Tikal is an old city; there’s evidence of occupation dating back to 1,000 BCE, although the first major construction stage didn’t occur till 400 BCE to 300 BCE.
The Mayan states were constantly at war with one another, and Tikal was in the thick of it. In 378 CE the fourteenth king of Tikal, Chak Tok Ich’aak, was captured and executed by an invading party sent from Teotihuacan (a powerful city state located near present day Mexico City). A young boy, the son of Spearthrower Owl – who was believed to be the king of Teotihuacan – was installed as the new king of Tikal.
Teotihuacan and Tikal became key allies, both grew in might. In 426 CE a delegation from Tikal founded the settlement of Copán, one of the southeastern-most outposts of the Mayans (located in present day Honduras).
But the threat of war was ever-present. In 562 CE Calakmul and Caracol teamed up to destroy Tikal, leading to a hundred year period of stagnation (known as the hiatus) during which time no new stelae were created and no new major buildings constructed. It’s also thought that many of the existing structures were vandalised or destroyed at this time.

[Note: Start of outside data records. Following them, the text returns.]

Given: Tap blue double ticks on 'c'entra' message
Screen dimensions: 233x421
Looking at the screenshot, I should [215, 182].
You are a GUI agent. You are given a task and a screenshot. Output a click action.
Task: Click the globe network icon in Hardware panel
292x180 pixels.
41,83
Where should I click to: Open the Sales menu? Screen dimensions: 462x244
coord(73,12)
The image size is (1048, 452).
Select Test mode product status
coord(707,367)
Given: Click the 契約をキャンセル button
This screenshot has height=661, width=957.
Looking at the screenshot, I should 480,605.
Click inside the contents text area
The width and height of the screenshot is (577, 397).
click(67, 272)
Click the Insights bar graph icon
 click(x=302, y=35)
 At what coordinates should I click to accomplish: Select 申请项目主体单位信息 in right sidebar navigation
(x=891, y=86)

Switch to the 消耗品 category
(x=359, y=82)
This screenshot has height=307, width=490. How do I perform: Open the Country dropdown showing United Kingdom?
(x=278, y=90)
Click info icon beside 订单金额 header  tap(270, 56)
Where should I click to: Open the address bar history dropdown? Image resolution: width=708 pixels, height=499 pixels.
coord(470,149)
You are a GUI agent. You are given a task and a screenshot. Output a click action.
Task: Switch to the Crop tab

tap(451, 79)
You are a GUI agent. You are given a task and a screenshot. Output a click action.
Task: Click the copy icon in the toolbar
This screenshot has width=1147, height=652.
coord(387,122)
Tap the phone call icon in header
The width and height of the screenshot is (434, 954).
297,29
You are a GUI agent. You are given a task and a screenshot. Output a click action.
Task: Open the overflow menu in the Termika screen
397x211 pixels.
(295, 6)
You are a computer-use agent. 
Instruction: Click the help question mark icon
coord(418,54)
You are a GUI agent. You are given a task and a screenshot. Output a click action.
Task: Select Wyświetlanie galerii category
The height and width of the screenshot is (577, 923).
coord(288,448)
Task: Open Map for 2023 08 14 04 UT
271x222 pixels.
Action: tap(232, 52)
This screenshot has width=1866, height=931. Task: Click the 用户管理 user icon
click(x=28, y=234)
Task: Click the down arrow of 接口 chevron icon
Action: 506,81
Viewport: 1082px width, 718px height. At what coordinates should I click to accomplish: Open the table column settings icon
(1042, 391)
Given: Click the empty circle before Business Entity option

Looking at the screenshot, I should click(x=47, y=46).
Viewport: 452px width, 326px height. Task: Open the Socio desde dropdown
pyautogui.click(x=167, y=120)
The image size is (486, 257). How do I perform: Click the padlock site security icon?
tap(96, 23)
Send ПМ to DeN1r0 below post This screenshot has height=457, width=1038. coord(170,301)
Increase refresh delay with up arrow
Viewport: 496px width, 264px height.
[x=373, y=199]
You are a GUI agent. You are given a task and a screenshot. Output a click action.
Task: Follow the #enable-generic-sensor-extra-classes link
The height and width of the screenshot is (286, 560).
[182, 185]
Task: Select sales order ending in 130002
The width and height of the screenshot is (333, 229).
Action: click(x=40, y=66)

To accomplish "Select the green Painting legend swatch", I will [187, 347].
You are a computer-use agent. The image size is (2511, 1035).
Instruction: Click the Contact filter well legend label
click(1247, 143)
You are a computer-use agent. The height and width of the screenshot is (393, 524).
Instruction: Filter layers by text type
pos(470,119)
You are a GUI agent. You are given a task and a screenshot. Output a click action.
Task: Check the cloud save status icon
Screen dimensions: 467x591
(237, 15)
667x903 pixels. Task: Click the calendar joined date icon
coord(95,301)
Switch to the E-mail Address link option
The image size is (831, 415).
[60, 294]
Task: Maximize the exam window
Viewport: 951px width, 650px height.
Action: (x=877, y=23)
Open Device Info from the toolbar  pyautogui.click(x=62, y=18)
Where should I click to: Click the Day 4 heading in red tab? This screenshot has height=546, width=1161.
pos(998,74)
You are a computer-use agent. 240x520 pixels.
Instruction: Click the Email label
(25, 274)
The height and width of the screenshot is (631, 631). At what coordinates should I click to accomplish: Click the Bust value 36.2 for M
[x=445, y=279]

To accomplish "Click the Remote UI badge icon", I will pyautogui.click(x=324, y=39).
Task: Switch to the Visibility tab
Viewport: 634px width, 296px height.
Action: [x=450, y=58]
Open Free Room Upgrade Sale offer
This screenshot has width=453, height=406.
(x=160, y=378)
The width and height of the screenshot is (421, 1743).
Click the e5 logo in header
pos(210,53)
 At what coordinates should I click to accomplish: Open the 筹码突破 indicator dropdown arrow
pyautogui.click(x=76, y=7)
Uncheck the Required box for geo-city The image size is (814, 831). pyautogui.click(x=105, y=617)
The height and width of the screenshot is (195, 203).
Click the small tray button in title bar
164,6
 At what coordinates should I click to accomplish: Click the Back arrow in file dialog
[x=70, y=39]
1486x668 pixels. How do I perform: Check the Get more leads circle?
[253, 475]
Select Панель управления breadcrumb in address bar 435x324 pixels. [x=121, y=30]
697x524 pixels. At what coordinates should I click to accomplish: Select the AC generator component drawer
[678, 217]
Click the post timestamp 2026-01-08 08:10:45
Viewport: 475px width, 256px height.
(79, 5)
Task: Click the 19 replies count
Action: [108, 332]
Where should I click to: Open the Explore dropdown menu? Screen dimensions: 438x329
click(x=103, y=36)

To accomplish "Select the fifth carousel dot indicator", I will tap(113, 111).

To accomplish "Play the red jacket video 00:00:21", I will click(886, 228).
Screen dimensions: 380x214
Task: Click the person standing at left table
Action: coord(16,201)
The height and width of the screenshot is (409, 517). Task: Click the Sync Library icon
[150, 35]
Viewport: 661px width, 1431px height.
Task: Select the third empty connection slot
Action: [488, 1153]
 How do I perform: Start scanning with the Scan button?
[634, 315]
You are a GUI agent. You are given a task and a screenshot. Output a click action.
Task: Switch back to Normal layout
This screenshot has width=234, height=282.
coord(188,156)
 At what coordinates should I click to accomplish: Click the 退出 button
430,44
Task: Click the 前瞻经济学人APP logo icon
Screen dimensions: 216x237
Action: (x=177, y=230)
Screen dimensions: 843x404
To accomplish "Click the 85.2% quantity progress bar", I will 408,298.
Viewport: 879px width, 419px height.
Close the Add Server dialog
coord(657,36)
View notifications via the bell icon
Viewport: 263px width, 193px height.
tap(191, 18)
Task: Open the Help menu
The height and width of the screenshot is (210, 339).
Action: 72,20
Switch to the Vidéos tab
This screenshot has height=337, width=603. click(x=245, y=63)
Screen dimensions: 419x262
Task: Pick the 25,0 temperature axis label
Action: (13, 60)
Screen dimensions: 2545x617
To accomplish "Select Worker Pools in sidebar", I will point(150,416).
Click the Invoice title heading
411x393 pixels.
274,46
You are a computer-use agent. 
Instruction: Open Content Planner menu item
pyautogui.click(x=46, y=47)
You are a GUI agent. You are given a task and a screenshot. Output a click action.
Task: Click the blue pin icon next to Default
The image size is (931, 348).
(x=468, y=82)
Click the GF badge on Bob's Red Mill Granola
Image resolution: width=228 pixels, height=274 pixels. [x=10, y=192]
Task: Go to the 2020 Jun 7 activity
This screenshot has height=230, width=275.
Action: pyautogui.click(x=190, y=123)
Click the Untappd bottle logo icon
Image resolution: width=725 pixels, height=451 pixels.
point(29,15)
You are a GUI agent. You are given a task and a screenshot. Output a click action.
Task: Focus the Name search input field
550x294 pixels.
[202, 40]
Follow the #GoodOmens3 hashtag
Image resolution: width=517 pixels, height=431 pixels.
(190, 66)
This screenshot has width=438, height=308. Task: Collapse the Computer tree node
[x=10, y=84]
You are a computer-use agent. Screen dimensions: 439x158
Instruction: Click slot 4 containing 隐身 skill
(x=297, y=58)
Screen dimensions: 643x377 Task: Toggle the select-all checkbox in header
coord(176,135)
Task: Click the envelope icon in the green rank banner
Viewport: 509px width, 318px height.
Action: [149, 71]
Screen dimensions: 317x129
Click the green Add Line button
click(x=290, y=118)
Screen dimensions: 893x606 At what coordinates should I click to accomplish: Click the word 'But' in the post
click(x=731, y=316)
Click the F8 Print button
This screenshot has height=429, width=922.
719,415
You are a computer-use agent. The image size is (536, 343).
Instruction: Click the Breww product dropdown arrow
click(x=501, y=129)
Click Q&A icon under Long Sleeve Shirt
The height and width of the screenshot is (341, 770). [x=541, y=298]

Tikal experienced a resurgence in the 7th Century under the reign of King Jasaw Chan K’awil I. Many of the city’s largest and grandest buildings were constructed during this era. But their time in the sun was brief; the Mayan Empire was starting to come apart at the seams.
In the 7th Century CE the mighty city state of Teotihuacan collapsed. Copán fell in the 8th Century CE. Tikal held on till the 9th Century CE, but somewhere between 830 CE and 950 CE it too met its end; overpopulation and prolonged drought are thought to have been contributing factors.
For the next thousand years Tikal lay dormant beneath dense rainforest.
The Great Plaza, Tikal
Bound by Temple I and Temple II to the east and west, and the North Acropolis and Central Acropolis to the north and south, the Great Plaza is the centre of Tikal. It would have been a hive of activity in its heyday.
It’s still a hive of activity most days; Tikal is a popular tourist destination – it was swamped with Guatemalan school children the day I visited. Come early in the morning if you want to escape the crowds.
The North Acropolis, Tikal
The North Acropolis is an odd structure. It started out as a modest necropolis for the ruling dynasty, and then successive kings went and tacked on pyramids and altars and whatnot, transforming it into a bulky, sprawling, ungainly edifice of questionable purpose.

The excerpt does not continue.